Yay Diabless for ressurecting the best thread ever. 

Here's my Gollum doing If I only had from Oz

I would hide beneath the mountain
and never go a-shoutin'
if I only had the ring
I'd run from all the goblins
'n I'd even forgive the Baggins
if I only had the ring

or I could take it far away
where He could never gaze
to find the ring again
and you know that I won't drop it
coz I'd keep it in a locket
if I only had the ring

oh picture me by the sea
in a cave to call my own
I could eat some fish
I've never ate before
and then I'd swim...
*splish splash*
and kill some more

It would make my heart so glad
I'd never again be sad
if precious was mine again
I would dance and be merry
I'd be as happy as a fairy
If I only had the ring


----------



## Diabless (Jul 25, 2002)

Yay Gary!!


----------



## Diabless (Aug 5, 2002)

gollum in "Puff the mMagic Dragon"

Gollum the outcast hobbit lived in the hills
and frolicked in the mountain mist of a land called Middle Earth
Bilbo Baggins found him in lonely in his cave
and Bilbo Baggins found the Ring and used it so escape

Oh Gollum the outcast hobbit lived in the hills 
and frolicked in the mountain mist of a land called Middle Earth
He was so captivated by his Preciousssssssss
and when Bilbo took it he was really ****ed

Oh Gollum the outcast hobbit lived in the hills 
and frolicked in the mountain mist of a land called Middle Earth
He followed Sam and Frodo on their Mt Doom quest
But we all know the thing he wants is lying on Frodo's chest

Oh Gollum the outcast hobbit lived in the hills 
and frolicked in the mountain mist of a land called Middle Earth
He met his doom because of hist lust
He fell into Mt. Doom's crack and now he's only dust

Oh Gollum the outcast hobbit lived in the hills 
and frolicked in the mountain mist of a land called Middle Earth
Oh Gollum the outcast hobbit lived in the hills 
and frolicked in the mountain mist of a land called Middle Earth


----------



## Muffinly (Aug 5, 2002)

I found this on lotrplaza.com newsletter. 



Marching Song for Mordor 

(sung to "Eye of the Tiger", by Survivor)

Rising up, In Barad-dûr
It's the time for our master.
Victory we'll face this time, not defeat
For we know that the One did survive
So now we'll search across all the lands
For this place called the Shire
Won't lose our chance, For the War is not past
We will reign with our Lord of the Eye.

It's the Eye of the Dark Lord
That will see in the night
Searching forth to the terror of our rivals.
And at last the Master Ring
Will give him clear sight
He'll be watching us all with the Eye
Of the Dark Lord.

Face to face in a dark dell
You will soon meet our master
Don't resist, he will never be beat
You do not have the strength to survive.

It's the Eye of the Dark Lord
That will see in the night
Searching forth to the terror of our rivals.
And at last the Master Ring
Will give him clear sight
He'll be watching us all with the Eye
Of the Dark Lord.

Rising up, straight to the top
With the Ring for his glory
Such great power, you are not going to stop
Lord Sauron with his all-piercing Eye.

Entries =

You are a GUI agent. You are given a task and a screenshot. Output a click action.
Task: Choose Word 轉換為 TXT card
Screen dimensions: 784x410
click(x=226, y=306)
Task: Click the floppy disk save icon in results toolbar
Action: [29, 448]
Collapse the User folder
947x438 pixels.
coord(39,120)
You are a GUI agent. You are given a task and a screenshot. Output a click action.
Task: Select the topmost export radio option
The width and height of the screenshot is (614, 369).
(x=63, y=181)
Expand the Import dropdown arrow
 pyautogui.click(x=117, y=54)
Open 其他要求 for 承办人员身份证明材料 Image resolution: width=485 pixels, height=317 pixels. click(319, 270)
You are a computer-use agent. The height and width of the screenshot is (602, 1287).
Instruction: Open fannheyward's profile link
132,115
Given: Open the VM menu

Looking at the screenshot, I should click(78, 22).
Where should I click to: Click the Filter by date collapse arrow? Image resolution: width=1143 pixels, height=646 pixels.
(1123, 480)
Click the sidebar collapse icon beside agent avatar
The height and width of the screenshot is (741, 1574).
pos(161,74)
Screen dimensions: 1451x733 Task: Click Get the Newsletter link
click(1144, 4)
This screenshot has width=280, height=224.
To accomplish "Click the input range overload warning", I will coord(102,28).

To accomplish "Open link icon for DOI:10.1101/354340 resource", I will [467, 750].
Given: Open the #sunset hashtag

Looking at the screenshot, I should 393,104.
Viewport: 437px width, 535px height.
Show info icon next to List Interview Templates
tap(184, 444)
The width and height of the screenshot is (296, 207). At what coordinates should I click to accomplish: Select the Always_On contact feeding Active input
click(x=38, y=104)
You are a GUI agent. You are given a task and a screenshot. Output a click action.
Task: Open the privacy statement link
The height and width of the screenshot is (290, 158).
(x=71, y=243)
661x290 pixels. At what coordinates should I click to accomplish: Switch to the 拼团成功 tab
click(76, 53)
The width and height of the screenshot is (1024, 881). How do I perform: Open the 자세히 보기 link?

Written task = From the forum thread of Lord of the Rings song parodies above, extract the passage between "Rising up, In" and "of the Eye.", inclusive, reproducing it word for word.

Response to the exercise =
Rising up, In Barad-dûr
It's the time for our master.
Victory we'll face this time, not defeat
For we know that the One did survive
So now we'll search across all the lands
For this place called the Shire
Won't lose our chance, For the War is not past
We will reign with our Lord of the Eye.